Major tech monopolies like Amazon and its Kindle e-reader shamelessly collect and store data about readers. They do this to exploit readers’ interests and habits for advertising and gain an edge in the marketplace, but that same data can be shared with law enforcement or bounty hunters to prosecute people who research topics like abortion or gender-affirming health care. Libraries, on the other hand, have an age-old practice of vigorously defending the privacy of their readers. Even Oklahoma’s library system that recently… endangered librarians if they even “use the word abortion” is still doubling down on providing better anonymity for customers. The function of a library is at odds with the prerogatives of surveillance capitalism.
Today, libraries are generally blocked for: buy and own digital books-and readers are in the same boat. Instead, publishers only offer expensive licenses that: libraries rely on emergency funds and can perhaps afford only the most popular works. These costs put libraries at a disadvantage in serving traditionally marginalized communities, especially young, disabled, rural and low-income readers who rely on e-books. Public schools that are bound by state law to protect their students’ data are already required to pay $27 per digital copy of Anne Frank’s Diary of a young girl every year. Publishers are sending a clear signal that privacy will be a premium feature if they get their way.
This lawsuit is a burn digital book to end libraries’ most viable way of lending and preserving diverse, surveillance-free digital books: scanning the books themselves.
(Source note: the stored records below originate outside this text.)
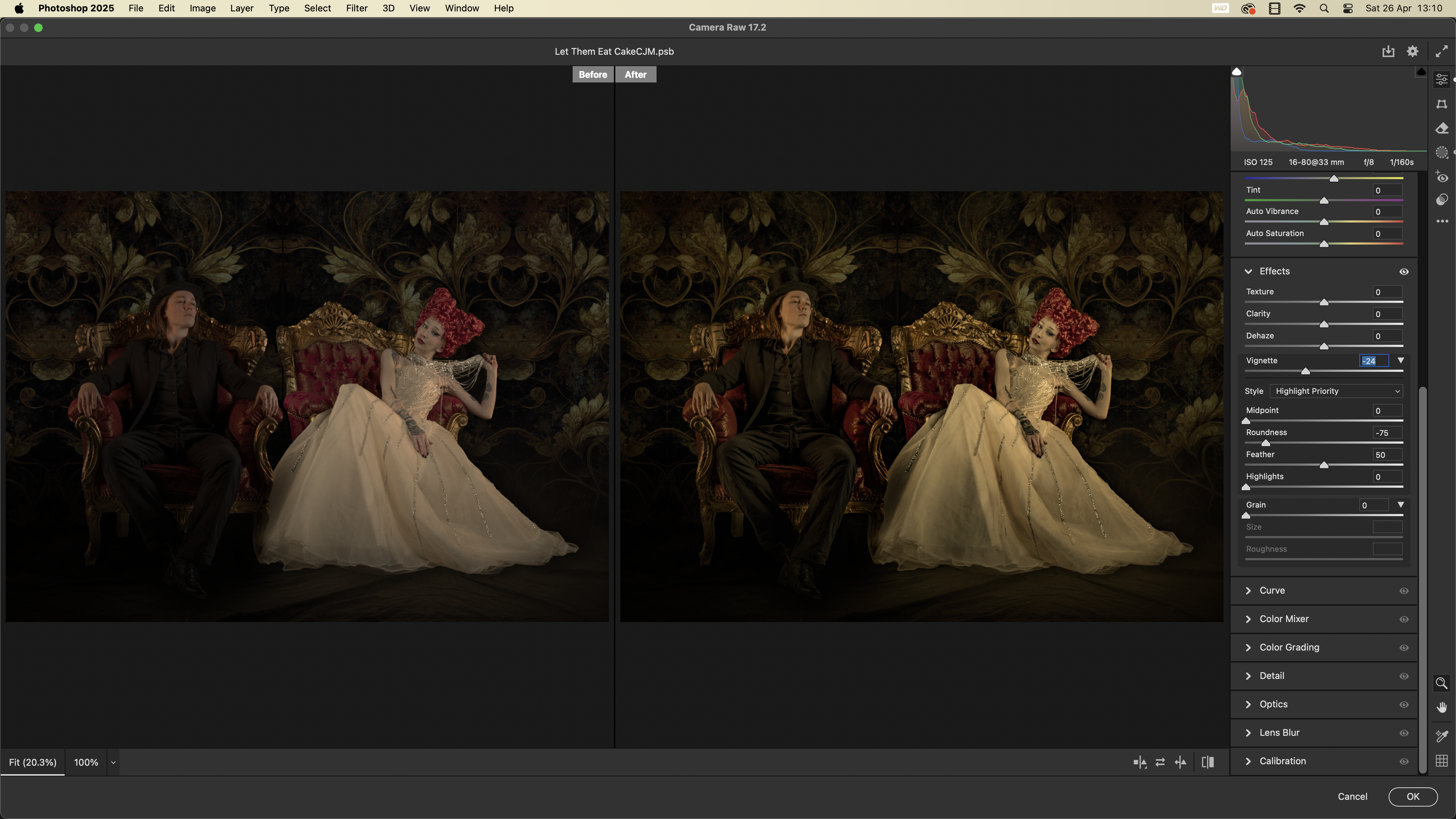The height and width of the screenshot is (819, 1456).
Task: Open the Masking tool
Action: pyautogui.click(x=1441, y=152)
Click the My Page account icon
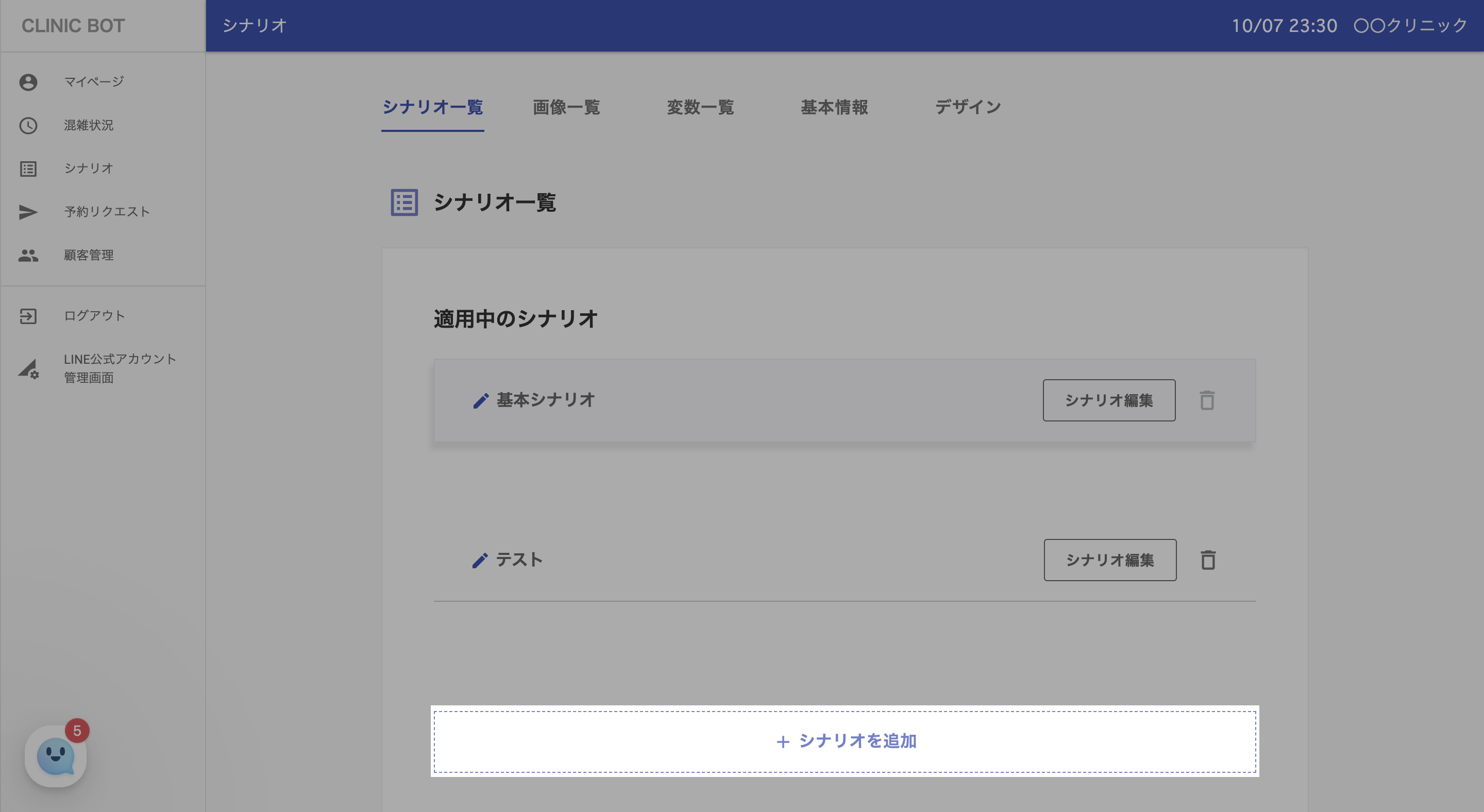The image size is (1484, 812). [x=28, y=82]
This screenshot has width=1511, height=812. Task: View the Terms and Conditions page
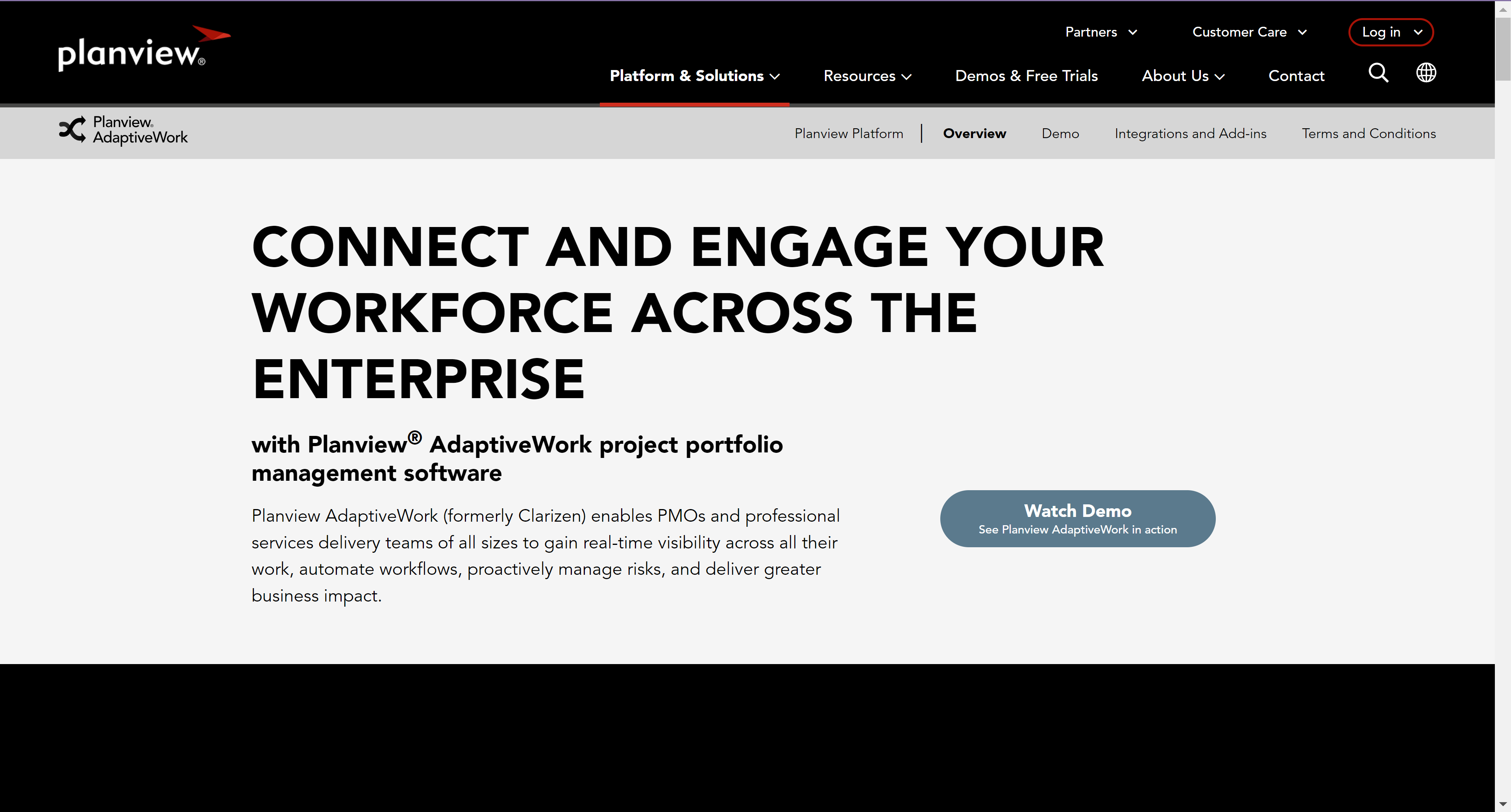[x=1368, y=134]
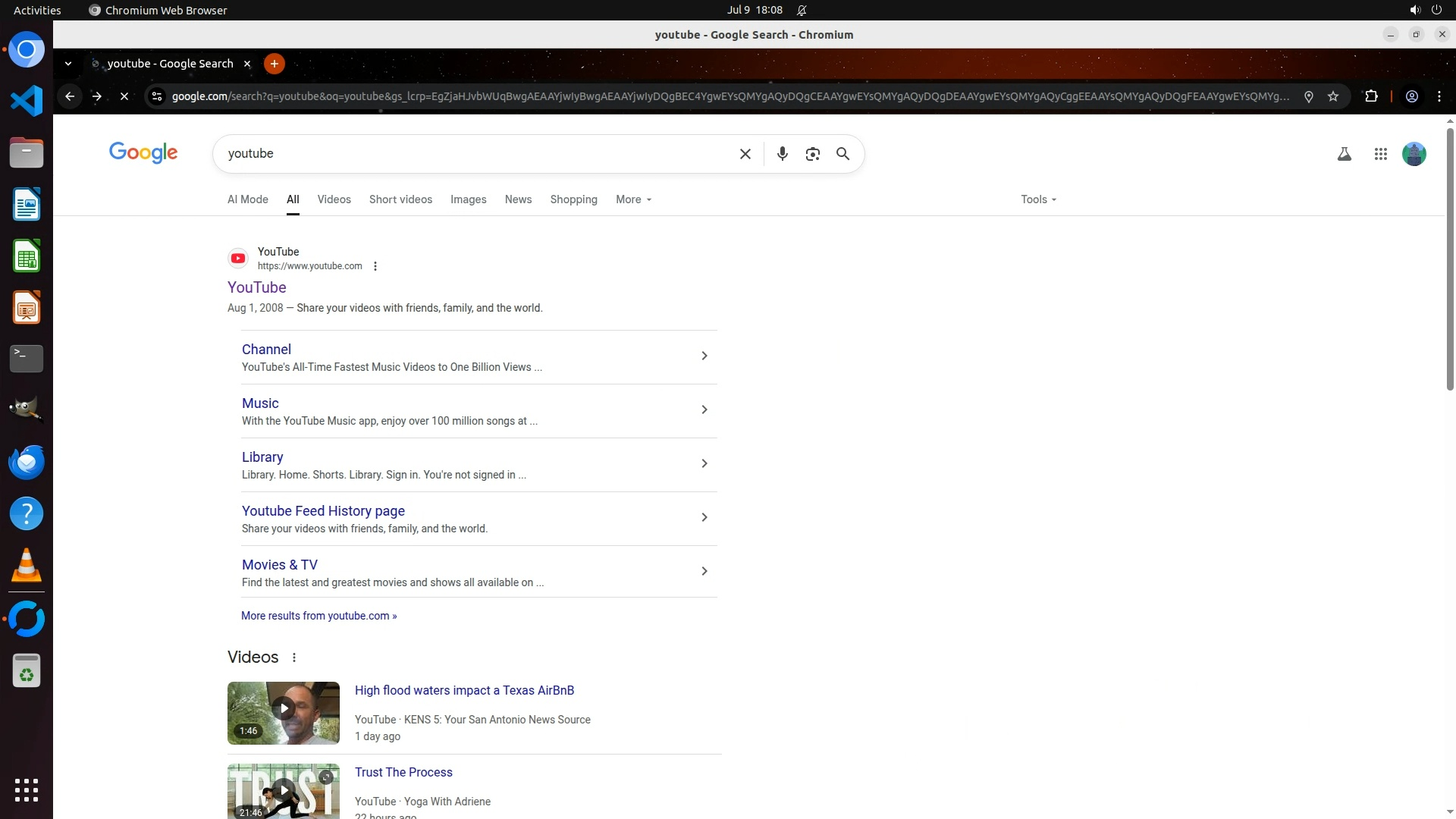Clear the search box text
This screenshot has height=819, width=1456.
coord(745,154)
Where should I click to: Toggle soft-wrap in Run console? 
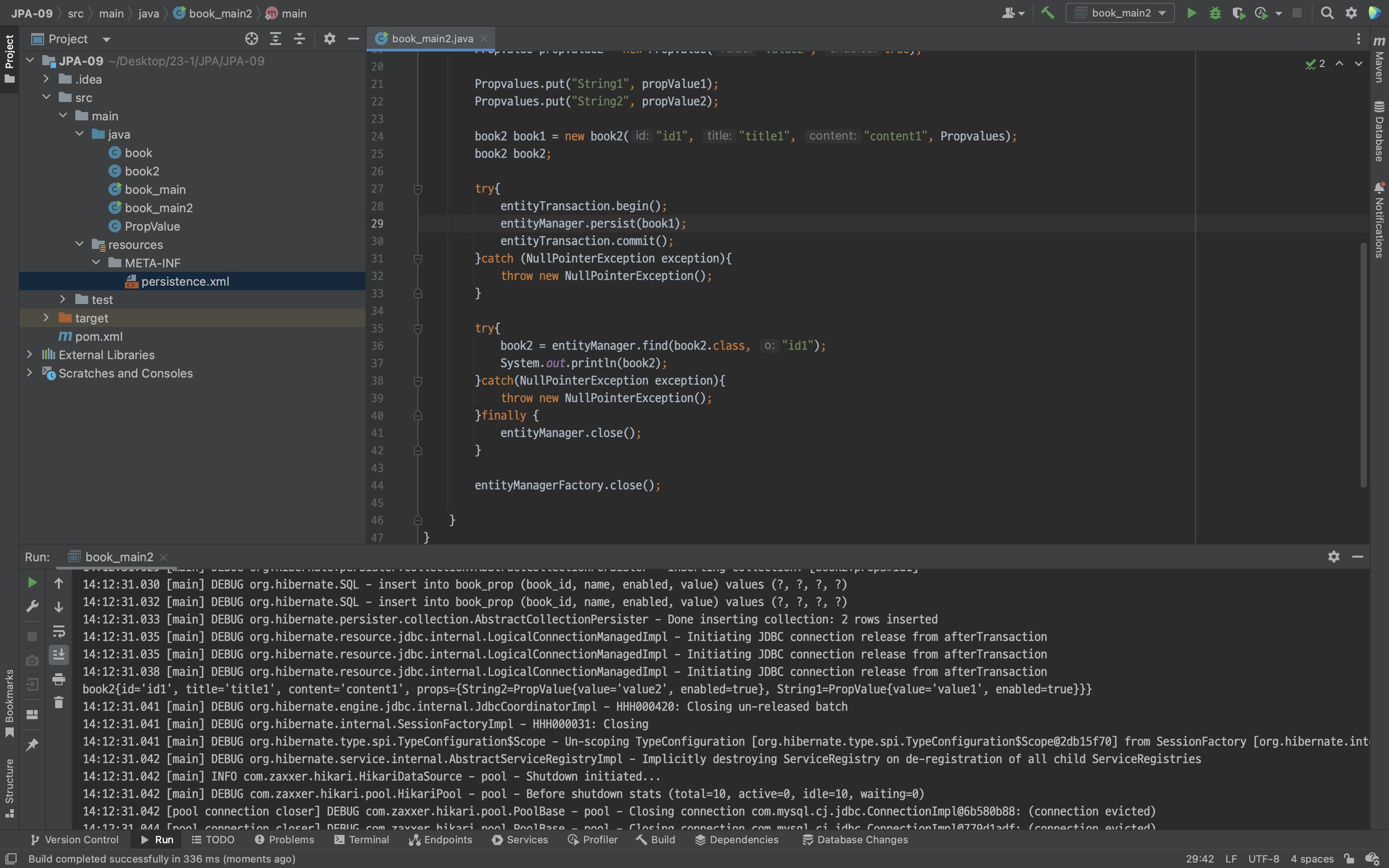point(58,631)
If libraries do not own or control the digital book access systems, or can only afford digital books with a “let our company keep an eye on your customers” discount, people who rely on digital books from libraries are much more likely to be monitored than those who are privileged enough to travel to read a paper book.
But it’s not just readers whose chances are on the chopping block. If publishers can charge more money for a smaller list of books, authors will be in a more difficult position for publishing opportunities, creating an already exclusive and white industry even less hospitable for diverse and emerging authors. To get published at all, even more authors will be forced to use Amazon’s extractive self-publishing e-book and audiobook monopoly. To access those books, readers already have to pay both in dollars and in data.
Supervision endanger traditionally marginalized people most, and publishing urgently needs to address this blind spot. The authors listed in the pack appear to be about 90% white, 60% male and 17% deceased. While it would be ridiculous to blame late authors for not speaking up, the others have been hugely complicit: publishing houses, associations and other institutions outrageously claim that the very existence of libraries in the digital age harms their intellectual property and defame librarians as “mouthpieces”” for Big Tech.
Authors listed in the suit include James SA Corey, best known for: the vastness, A game of thrones’ George RR Martin, Gillian Flynn of gone girl fame, and Elizabeth Gilbert of eat pray love. Brene Brown’s Very very daring as well as multiple Lemony Snicket titles are also listed. Sarah Crossan’s YA Novel Resist, and Emily St. John Mandel’s Eleven Station are also among the titles for which the internet archive is being sued for possession and loan. Ironically, Malcolm Gladwell’s David & Goliath also belongs to the arsenal of publishers.
This lawsuit illustrates a new level of unabashed greed from publishers and their shareholders, shrouded in a record profit-driven PR campaign with undercompensated authors as human shield. The result will not only determine access to knowledge, information, culture and community for both readers and authors, it will determine the safety of readers seeking information that could be banned or criminalized in their place of residence.
No one should ever be arrested for reading a book. If publishers truly cared about the best interests of our society, they would make a good faith effort to help libraries own and preserve digital books in a way that is fair to authors and ensures the safety of readers.
Lia Holland is director of campaigns and communications at Fight for the Future. Jordyn Paul-Slater is a communications and privacy intern at Fight for the Future.